Recorded data:
★ ★ ★

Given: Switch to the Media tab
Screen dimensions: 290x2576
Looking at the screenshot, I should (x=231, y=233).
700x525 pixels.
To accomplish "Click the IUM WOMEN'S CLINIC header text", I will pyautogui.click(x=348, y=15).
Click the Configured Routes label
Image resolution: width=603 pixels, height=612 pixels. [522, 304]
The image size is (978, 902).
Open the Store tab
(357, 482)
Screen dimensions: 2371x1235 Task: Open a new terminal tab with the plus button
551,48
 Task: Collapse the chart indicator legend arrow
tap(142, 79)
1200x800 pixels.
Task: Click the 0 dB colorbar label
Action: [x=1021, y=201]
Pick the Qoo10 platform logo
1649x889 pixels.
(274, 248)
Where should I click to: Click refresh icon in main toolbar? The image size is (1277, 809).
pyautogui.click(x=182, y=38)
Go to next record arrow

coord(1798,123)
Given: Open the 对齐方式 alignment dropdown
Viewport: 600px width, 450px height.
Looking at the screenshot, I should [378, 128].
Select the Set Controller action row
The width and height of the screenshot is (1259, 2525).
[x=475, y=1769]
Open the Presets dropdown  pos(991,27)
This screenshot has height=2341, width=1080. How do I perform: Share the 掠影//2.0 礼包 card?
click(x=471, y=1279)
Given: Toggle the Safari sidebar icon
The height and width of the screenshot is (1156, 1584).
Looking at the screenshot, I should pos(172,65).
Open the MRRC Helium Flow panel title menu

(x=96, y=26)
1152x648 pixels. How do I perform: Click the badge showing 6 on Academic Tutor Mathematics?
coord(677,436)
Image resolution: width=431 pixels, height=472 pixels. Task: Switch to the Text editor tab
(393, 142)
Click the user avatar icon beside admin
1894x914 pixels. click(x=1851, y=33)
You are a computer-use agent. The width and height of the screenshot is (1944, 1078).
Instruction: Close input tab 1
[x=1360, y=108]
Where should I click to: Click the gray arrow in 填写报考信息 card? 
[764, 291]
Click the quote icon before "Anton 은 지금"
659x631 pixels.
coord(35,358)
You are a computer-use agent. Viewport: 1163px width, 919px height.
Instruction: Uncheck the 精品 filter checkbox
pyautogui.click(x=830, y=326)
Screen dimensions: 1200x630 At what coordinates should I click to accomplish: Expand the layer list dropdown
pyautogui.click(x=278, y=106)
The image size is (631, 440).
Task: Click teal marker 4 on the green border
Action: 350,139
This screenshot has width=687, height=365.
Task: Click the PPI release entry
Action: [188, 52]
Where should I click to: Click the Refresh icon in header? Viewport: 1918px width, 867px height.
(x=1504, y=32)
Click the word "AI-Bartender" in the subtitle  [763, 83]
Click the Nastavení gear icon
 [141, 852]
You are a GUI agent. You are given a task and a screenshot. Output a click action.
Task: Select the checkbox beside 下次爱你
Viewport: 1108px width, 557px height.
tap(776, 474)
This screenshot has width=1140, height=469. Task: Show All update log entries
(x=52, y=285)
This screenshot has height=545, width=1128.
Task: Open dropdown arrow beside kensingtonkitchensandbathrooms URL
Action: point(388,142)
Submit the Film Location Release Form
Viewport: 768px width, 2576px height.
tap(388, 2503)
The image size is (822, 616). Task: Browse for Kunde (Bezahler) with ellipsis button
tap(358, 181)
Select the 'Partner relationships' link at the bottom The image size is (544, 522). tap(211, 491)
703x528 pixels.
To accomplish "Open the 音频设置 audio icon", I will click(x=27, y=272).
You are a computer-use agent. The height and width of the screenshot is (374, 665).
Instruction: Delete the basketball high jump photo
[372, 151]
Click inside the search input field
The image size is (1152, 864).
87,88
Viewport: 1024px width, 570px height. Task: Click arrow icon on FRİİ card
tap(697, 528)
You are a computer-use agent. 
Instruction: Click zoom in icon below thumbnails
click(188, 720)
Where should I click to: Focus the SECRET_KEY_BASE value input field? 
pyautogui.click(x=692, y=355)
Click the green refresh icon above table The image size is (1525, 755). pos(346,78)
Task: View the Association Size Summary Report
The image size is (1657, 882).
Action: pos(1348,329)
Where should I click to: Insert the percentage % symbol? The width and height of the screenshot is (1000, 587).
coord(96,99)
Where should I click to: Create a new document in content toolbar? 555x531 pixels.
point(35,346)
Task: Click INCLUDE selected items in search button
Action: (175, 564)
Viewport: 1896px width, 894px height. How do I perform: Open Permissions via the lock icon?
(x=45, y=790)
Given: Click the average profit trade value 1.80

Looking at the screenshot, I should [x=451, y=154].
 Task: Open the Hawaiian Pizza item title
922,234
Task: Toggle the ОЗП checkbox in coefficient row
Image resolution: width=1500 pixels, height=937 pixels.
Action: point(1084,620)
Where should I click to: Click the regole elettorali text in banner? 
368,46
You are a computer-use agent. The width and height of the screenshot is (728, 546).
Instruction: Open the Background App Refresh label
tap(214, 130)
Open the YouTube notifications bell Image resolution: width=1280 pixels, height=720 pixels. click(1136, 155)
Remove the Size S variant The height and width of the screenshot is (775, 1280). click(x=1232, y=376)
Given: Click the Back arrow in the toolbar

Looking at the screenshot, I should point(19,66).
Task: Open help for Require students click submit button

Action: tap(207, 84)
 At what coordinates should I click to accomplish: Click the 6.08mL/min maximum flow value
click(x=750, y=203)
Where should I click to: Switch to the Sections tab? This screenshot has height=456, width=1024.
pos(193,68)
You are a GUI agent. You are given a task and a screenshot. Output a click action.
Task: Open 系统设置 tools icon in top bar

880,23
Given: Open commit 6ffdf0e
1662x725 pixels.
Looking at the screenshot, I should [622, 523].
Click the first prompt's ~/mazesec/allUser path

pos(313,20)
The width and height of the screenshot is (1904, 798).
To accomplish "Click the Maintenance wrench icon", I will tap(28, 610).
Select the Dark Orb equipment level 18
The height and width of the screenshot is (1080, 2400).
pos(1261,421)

★ ★ ★

Exercise requirements:
The expected output is every record, repeated exactly.

Reply:
Given: Switch to the Media tab
Screen dimensions: 290x2576
Looking at the screenshot, I should (x=231, y=233).
700x525 pixels.
To accomplish "Click the IUM WOMEN'S CLINIC header text", I will pyautogui.click(x=348, y=15).
Click the Configured Routes label
Image resolution: width=603 pixels, height=612 pixels. [522, 304]
The image size is (978, 902).
Open the Store tab
(357, 482)
Screen dimensions: 2371x1235 Task: Open a new terminal tab with the plus button
551,48
 Task: Collapse the chart indicator legend arrow
tap(142, 79)
1200x800 pixels.
Task: Click the 0 dB colorbar label
Action: [x=1021, y=201]
Pick the Qoo10 platform logo
1649x889 pixels.
(274, 248)
Where should I click to: Click refresh icon in main toolbar? The image size is (1277, 809).
pyautogui.click(x=182, y=38)
Go to next record arrow

coord(1798,123)
Given: Open the 对齐方式 alignment dropdown
Viewport: 600px width, 450px height.
Looking at the screenshot, I should [378, 128].
Select the Set Controller action row
The width and height of the screenshot is (1259, 2525).
[x=475, y=1769]
Open the Presets dropdown  pos(991,27)
This screenshot has height=2341, width=1080. How do I perform: Share the 掠影//2.0 礼包 card?
click(x=471, y=1279)
Given: Toggle the Safari sidebar icon
The height and width of the screenshot is (1156, 1584).
Looking at the screenshot, I should pos(172,65).
Open the MRRC Helium Flow panel title menu

(x=96, y=26)
1152x648 pixels. How do I perform: Click the badge showing 6 on Academic Tutor Mathematics?
coord(677,436)
Image resolution: width=431 pixels, height=472 pixels. Task: Switch to the Text editor tab
(393, 142)
Click the user avatar icon beside admin
1894x914 pixels. click(x=1851, y=33)
You are a computer-use agent. The width and height of the screenshot is (1944, 1078).
Instruction: Close input tab 1
[x=1360, y=108]
Where should I click to: Click the gray arrow in 填写报考信息 card? 
[764, 291]
Click the quote icon before "Anton 은 지금"
659x631 pixels.
coord(35,358)
You are a computer-use agent. Viewport: 1163px width, 919px height.
Instruction: Uncheck the 精品 filter checkbox
pyautogui.click(x=830, y=326)
Screen dimensions: 1200x630 At what coordinates should I click to accomplish: Expand the layer list dropdown
pyautogui.click(x=278, y=106)
The image size is (631, 440).
Task: Click teal marker 4 on the green border
Action: 350,139
This screenshot has width=687, height=365.
Task: Click the PPI release entry
Action: [188, 52]
Where should I click to: Click the Refresh icon in header? Viewport: 1918px width, 867px height.
(x=1504, y=32)
Click the word "AI-Bartender" in the subtitle  [763, 83]
Click the Nastavení gear icon
 [141, 852]
You are a GUI agent. You are given a task and a screenshot. Output a click action.
Task: Select the checkbox beside 下次爱你
Viewport: 1108px width, 557px height.
tap(776, 474)
This screenshot has width=1140, height=469. Task: Show All update log entries
(x=52, y=285)
This screenshot has height=545, width=1128.
Task: Open dropdown arrow beside kensingtonkitchensandbathrooms URL
Action: point(388,142)
Submit the Film Location Release Form
Viewport: 768px width, 2576px height.
tap(388, 2503)
The image size is (822, 616). Task: Browse for Kunde (Bezahler) with ellipsis button
tap(358, 181)
Select the 'Partner relationships' link at the bottom The image size is (544, 522). tap(211, 491)
703x528 pixels.
To accomplish "Open the 音频设置 audio icon", I will click(x=27, y=272).
You are a computer-use agent. The height and width of the screenshot is (374, 665).
Instruction: Delete the basketball high jump photo
[372, 151]
Click inside the search input field
The image size is (1152, 864).
87,88
Viewport: 1024px width, 570px height. Task: Click arrow icon on FRİİ card
tap(697, 528)
You are a computer-use agent. 
Instruction: Click zoom in icon below thumbnails
click(188, 720)
Where should I click to: Focus the SECRET_KEY_BASE value input field? 
pyautogui.click(x=692, y=355)
Click the green refresh icon above table The image size is (1525, 755). pos(346,78)
Task: View the Association Size Summary Report
The image size is (1657, 882).
Action: pos(1348,329)
Where should I click to: Insert the percentage % symbol? The width and height of the screenshot is (1000, 587).
coord(96,99)
Where should I click to: Create a new document in content toolbar? 555x531 pixels.
point(35,346)
Task: Click INCLUDE selected items in search button
Action: (175, 564)
Viewport: 1896px width, 894px height. How do I perform: Open Permissions via the lock icon?
(x=45, y=790)
Given: Click the average profit trade value 1.80

Looking at the screenshot, I should [x=451, y=154].
 Task: Open the Hawaiian Pizza item title
922,234
Task: Toggle the ОЗП checkbox in coefficient row
Image resolution: width=1500 pixels, height=937 pixels.
Action: point(1084,620)
Where should I click to: Click the regole elettorali text in banner? 
368,46
You are a computer-use agent. The width and height of the screenshot is (728, 546).
Instruction: Open the Background App Refresh label
tap(214, 130)
Open the YouTube notifications bell Image resolution: width=1280 pixels, height=720 pixels. click(1136, 155)
Remove the Size S variant The height and width of the screenshot is (775, 1280). click(x=1232, y=376)
Given: Click the Back arrow in the toolbar

Looking at the screenshot, I should point(19,66).
Task: Open help for Require students click submit button

Action: tap(207, 84)
 At what coordinates should I click to accomplish: Click the 6.08mL/min maximum flow value
click(x=750, y=203)
Where should I click to: Switch to the Sections tab? This screenshot has height=456, width=1024.
pos(193,68)
You are a GUI agent. You are given a task and a screenshot. Output a click action.
Task: Open 系统设置 tools icon in top bar

880,23
Given: Open commit 6ffdf0e
1662x725 pixels.
Looking at the screenshot, I should [622, 523].
Click the first prompt's ~/mazesec/allUser path

pos(313,20)
The width and height of the screenshot is (1904, 798).
To accomplish "Click the Maintenance wrench icon", I will tap(28, 610).
Select the Dark Orb equipment level 18
The height and width of the screenshot is (1080, 2400).
pos(1261,421)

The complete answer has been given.